- Alcohol
Several years ago I dated an alcoholic. Throughout our four year relationship, I never even knew he had a problem. After he realized the extent of his problem, he moved closer to his parents and later entered an addiction treatment center. Our young, naïve relationship could not survive the distance, the confusion and the vast change. Eventually our relationship ended. I heard from him for a few months. He was doing better and getting the help he needed to overcome his problem. We slowly stopped talking, and after about a year, I realized how angry I was. I was never given the chance to heal or work through the shocking fact that I had been dating an alcoholic. Gradually memories turned into aches and reminders that I too had suffered at the hand of alcoholism. I felt pressured to drink, had to wake up in the middle of the night and drive him home because he was too drunk and went days without hearing from him when I thought he was working but he was actually just binging. His addiction wasn’t just his issue. It changed me in the worst possible ways, yet he was still the only one getting help for it. He was the only one recovering.
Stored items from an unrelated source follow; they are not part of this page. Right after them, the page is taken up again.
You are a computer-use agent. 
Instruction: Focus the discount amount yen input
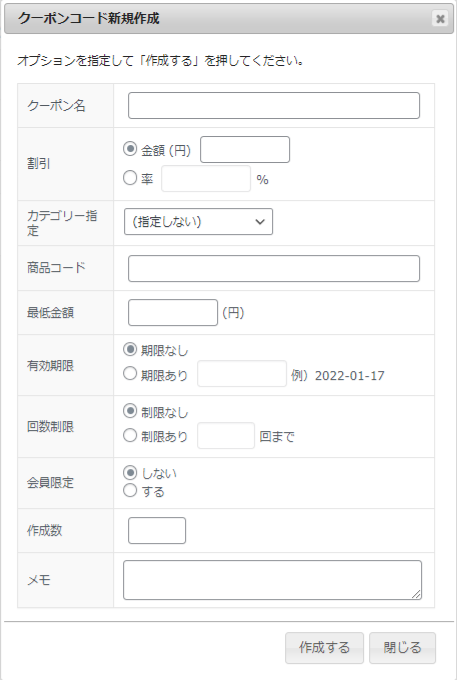[x=245, y=150]
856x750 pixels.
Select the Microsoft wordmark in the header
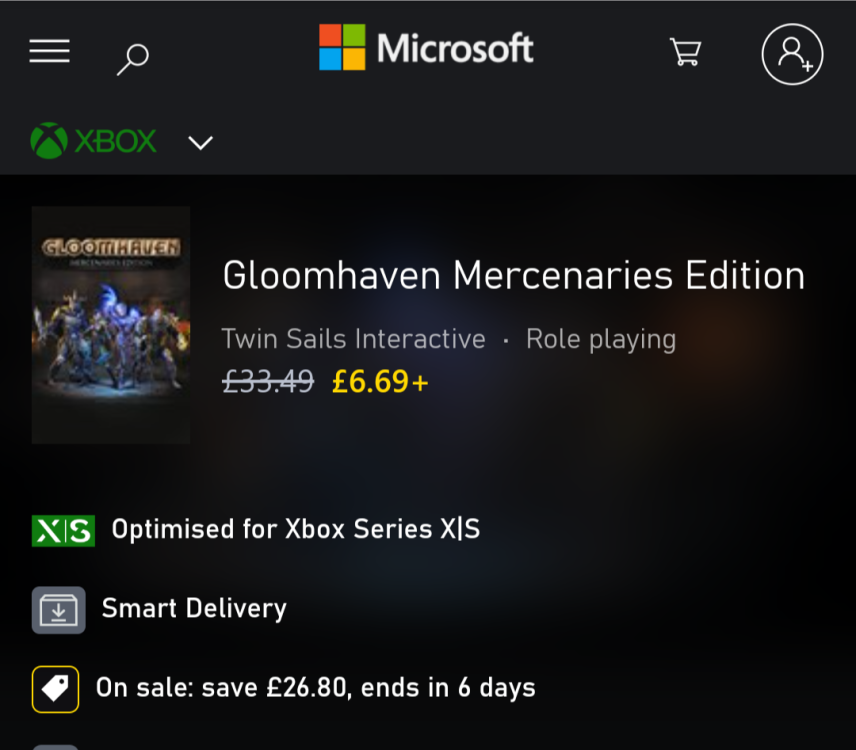pos(452,46)
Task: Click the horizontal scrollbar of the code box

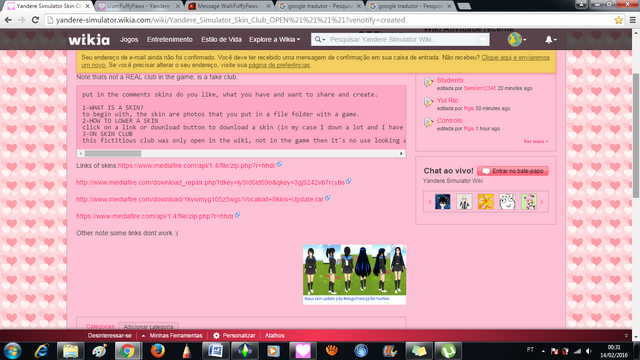Action: (241, 153)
“Recovery begins from the darkest moment.” ~John Major
That statement is so close yet so far from the truth. I thought the darkest moment was the day my ex-boyfriend realized he had a drinking problem, but I rapidly understood that my darkest moment occurred when I became completely free from my misguided emotions for him. At that point in time, my true feelings were able to come out and be front and center. I had always resented how he made me feel about myself. It actually did bother me to go pick him up from the bars at four in the morning. I laughed every time he was drunk and encouraged me to, “catch up.” I laughed not because it was funny but because I would become infuriated and laughing it off was how I dealt with it. One of the reasons I became indignant was because a part of me knew that I had enabled his drinking, tucked my true feelings away and not sought help when I should have. My method of coping was not healthy. It took my support group and lots of self-discovery to get to where I am today.
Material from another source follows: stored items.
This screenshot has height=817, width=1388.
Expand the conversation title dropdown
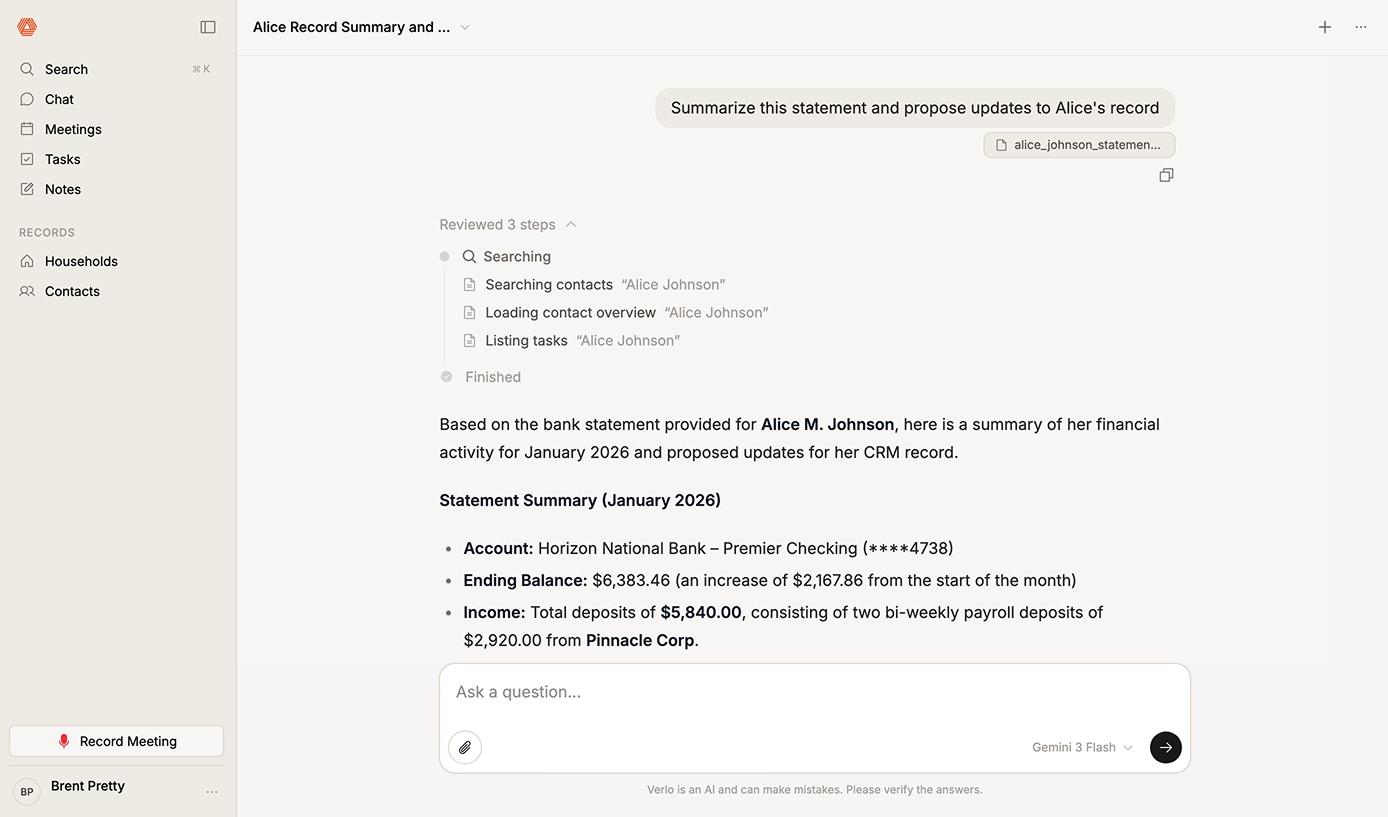465,27
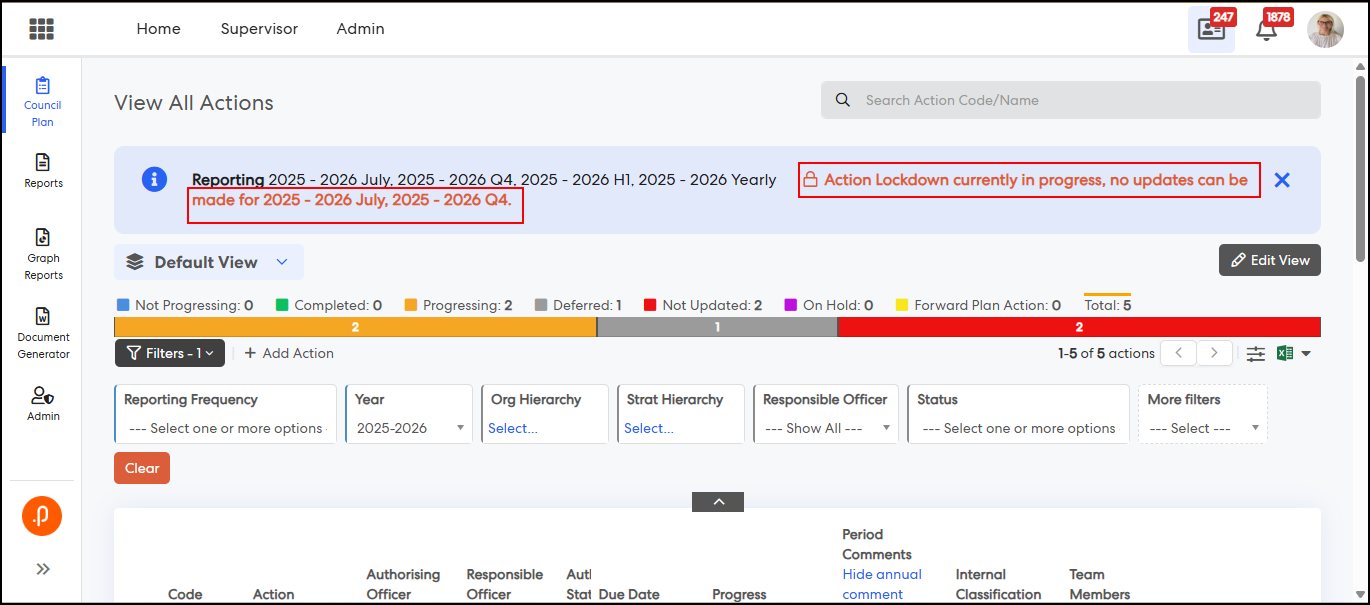The width and height of the screenshot is (1370, 605).
Task: Open the column settings sliders icon
Action: [1255, 353]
For any of those that are currently recovering from being or living life as the partner of an alcoholic, I hope you realize that while it may not be your issue, it can still affect you negatively. Finding your darkest moment can send you on your path to recovery and self-love. I strongly recommend finding a support group that works for you (whether it is an online chat group, a workout group, a meditation class or anything!) and sticking with it. The support you need to get through such a difficult time is more than you can ever possibly imagine. In the end you will be grateful for those that were there.